Version: 2.3.0

Streams

Memgraph can connect to existing stream sources. To use streams, a user must:

Create a transformation module
Load the transformation module into Memgraph
Create the stream with a CREATE <streaming platform> STREAM query and optionally set its offset with CALL mg.kafka_set_stream_offset(stream_name, offset)
Start the stream with a START STREAM query

tip

Check out the example-streaming-app on GitHub to see a sample Memgraph-Kafka application.

Create a stream

The syntax for creating a stream depends on the type of the source because each specific type supports a different set of configuration options.

There is no strict order for specifying the configuration options.

Kafka

CREATE KAFKA STREAM <stream name>
  TOPICS <topic1> [, <topic2>, ...]
  TRANSFORM <transform procedure>
  [CONSUMER_GROUP <consumer group>]
  [BATCH_INTERVAL <batch interval duration>]
  [BATCH_SIZE <batch size>]
  [BOOTSTRAP_SERVERS <bootstrap servers>]
  [CONFIGS { <key1>: <value1> [, <key2>: <value2>, ...]}]
  [CREDENTIALS { <key1>: <value1> [, <key2>: <value2>, ...]}];

Option	Description	Type	Example	Default
stream name	Name of the stream in Memgraph	plain text	my_stream	/
topic	Name of the topic in Kafka	plain text	my_topic	/
transform procedure	Name of the transformation file followed by a procedure name	function	my_transformation.my_procedure	/
consumer group	Name of the consumer group in Memgraph	plain text	my_group	mg_consumer
batch interval duration	Maximum waiting time in milliseconds for consuming messages before calling the transform procedure	int	9999	100
batch size	Maximum number of messages to wait for before calling the transform procedure	int	99	1000
bootstrap servers	Comma-separated list of bootstrap servers	string	"localhost:9092"	/
configs	String key-value pairs of configuration options for the Kafka consumer	map with string key-value pairs	{"sasl.username": "michael.scott"}	/
credentials	String key-value pairs of configuration options for the Kafka consumer, but their value aren't shown in the Kafka specific stream information	map with string key-value pairs	{"sasl.password": "password"}	/

danger

The credentials are stored on the disk without any encryption, which means everybody who has access to the data directory of Memgraph is able to get the credentials.
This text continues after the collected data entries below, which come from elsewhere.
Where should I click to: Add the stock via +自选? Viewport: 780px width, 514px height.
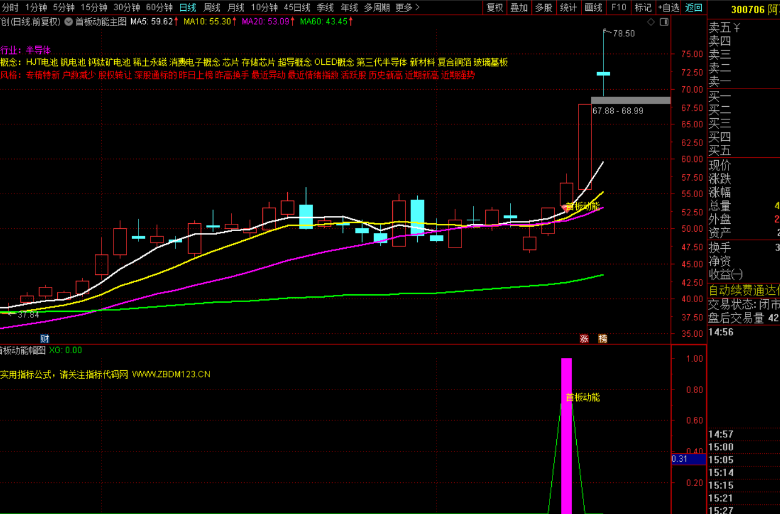(669, 7)
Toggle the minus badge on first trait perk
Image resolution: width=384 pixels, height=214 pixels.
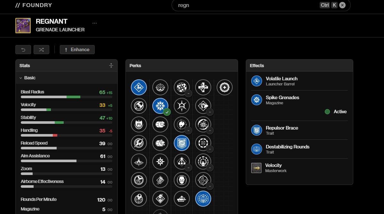click(188, 93)
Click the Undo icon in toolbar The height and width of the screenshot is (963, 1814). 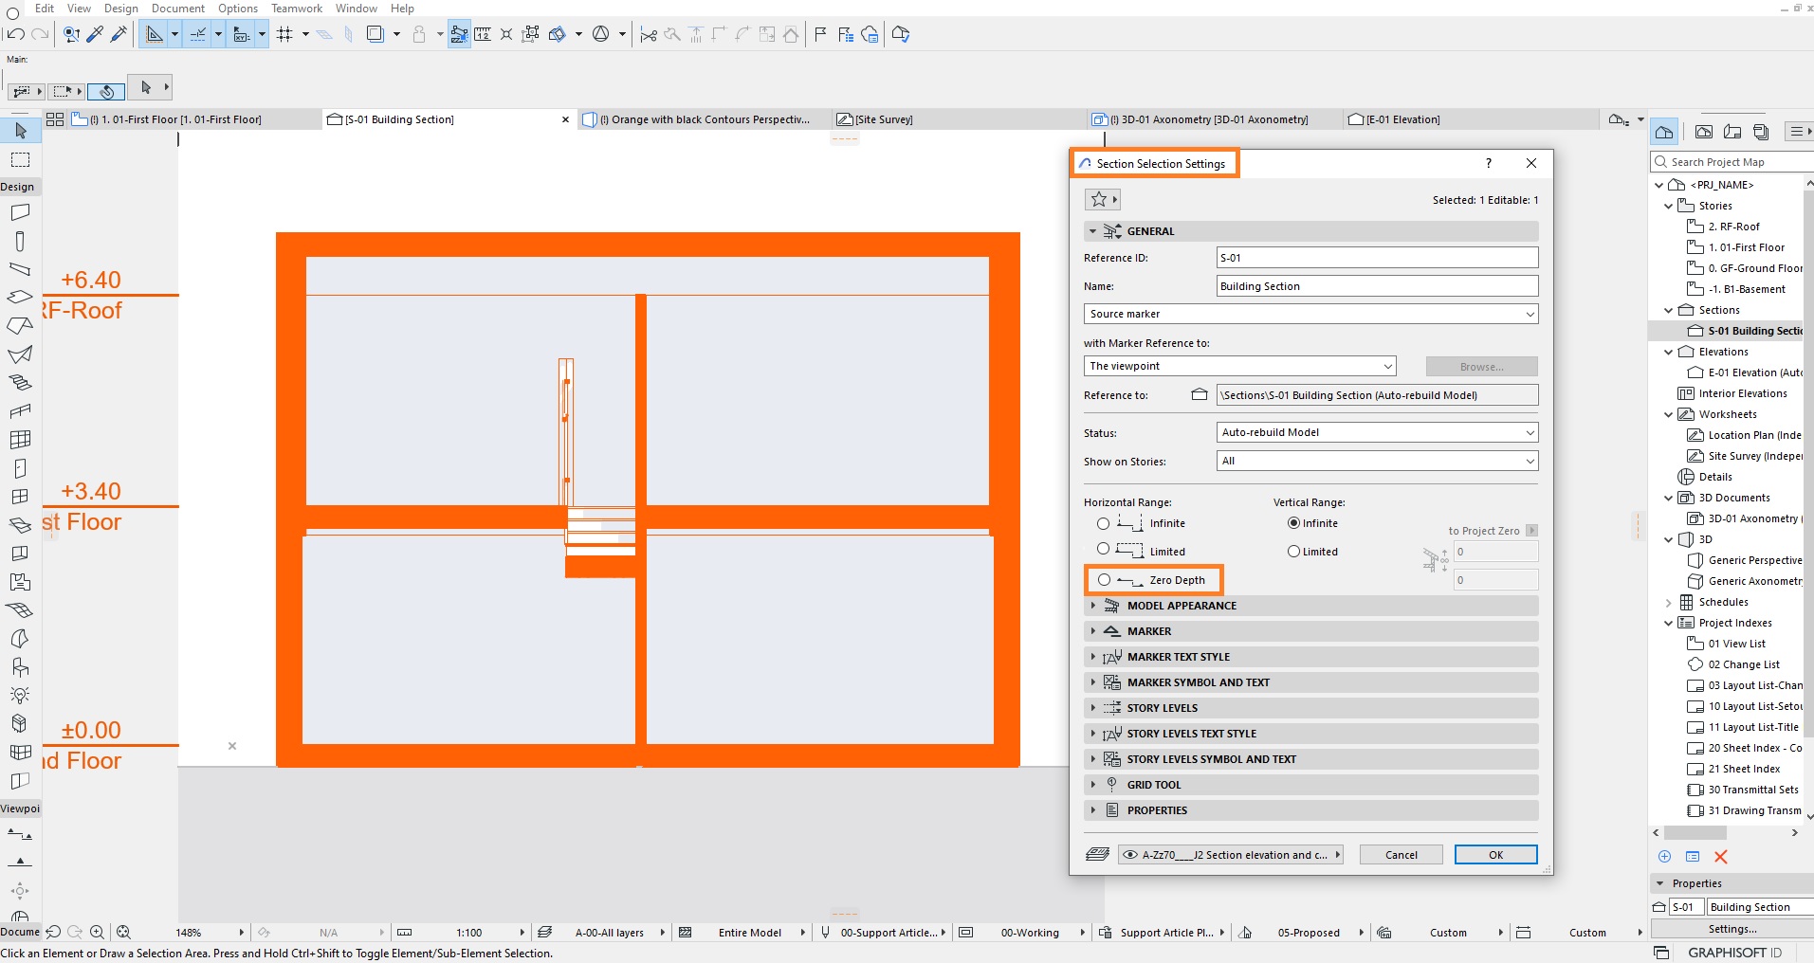[x=15, y=34]
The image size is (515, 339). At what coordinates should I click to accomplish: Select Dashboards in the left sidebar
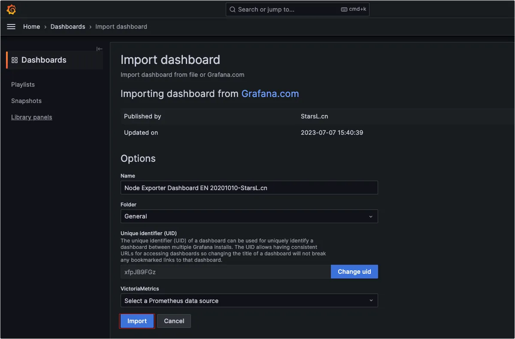44,60
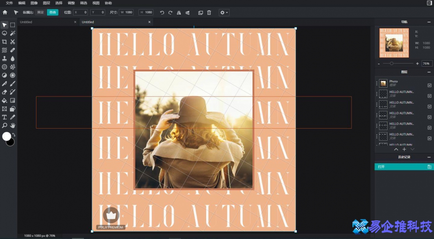Click the Home icon
The image size is (434, 239).
[5, 13]
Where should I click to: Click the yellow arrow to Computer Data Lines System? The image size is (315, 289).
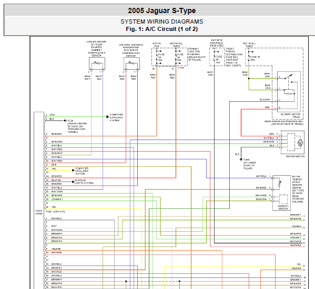[x=73, y=170]
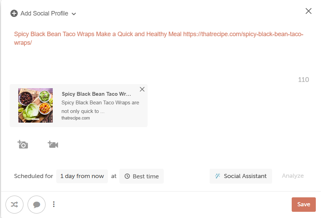Save the scheduled post

tap(303, 205)
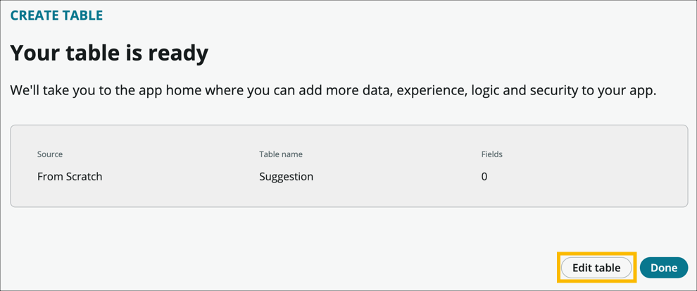Select the Fields label

491,154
To check the list of possible configuration options and their values, please check the documentation of librdkafka library which is used in Memgraph. At the time of writing this documentation Memgraph uses version 1.7.0 of librdkafka.

Pulsar

CREATE PULSAR STREAM <stream name>
  TOPICS <topic1> [, <topic2>, ...]
  TRANSFORM <transform procedure>
  [BATCH_INTERVAL <batch interval duration>]
  [BATCH_SIZE <batch size>]
  [SERVICE_URL <service url>];

Option	Description	Type	Example	Default
stream name	Name of the stream in Memgraph	plain text	my_stream	/
topic	Name of the topic in Pulsar	plain text	my_topic	/
transform procedure	Name of the transformation file followed by a procedure name	function	my_transformation.my_procedure	/
batch interval duration	Maximum waiting time in milliseconds for consuming messages before calling the transform procedure	int	9999	100
batch size	Maximum number of messages to wait for before calling the transform procedure	int	99	1000
service url	URL to the running Pulsar cluster	string	"pulsar://127.0.0.1:6650"	/

The transformation procedure is called if either the BATCH_INTERVAL or the BATCH_SIZE is reached, and there is at least one received message.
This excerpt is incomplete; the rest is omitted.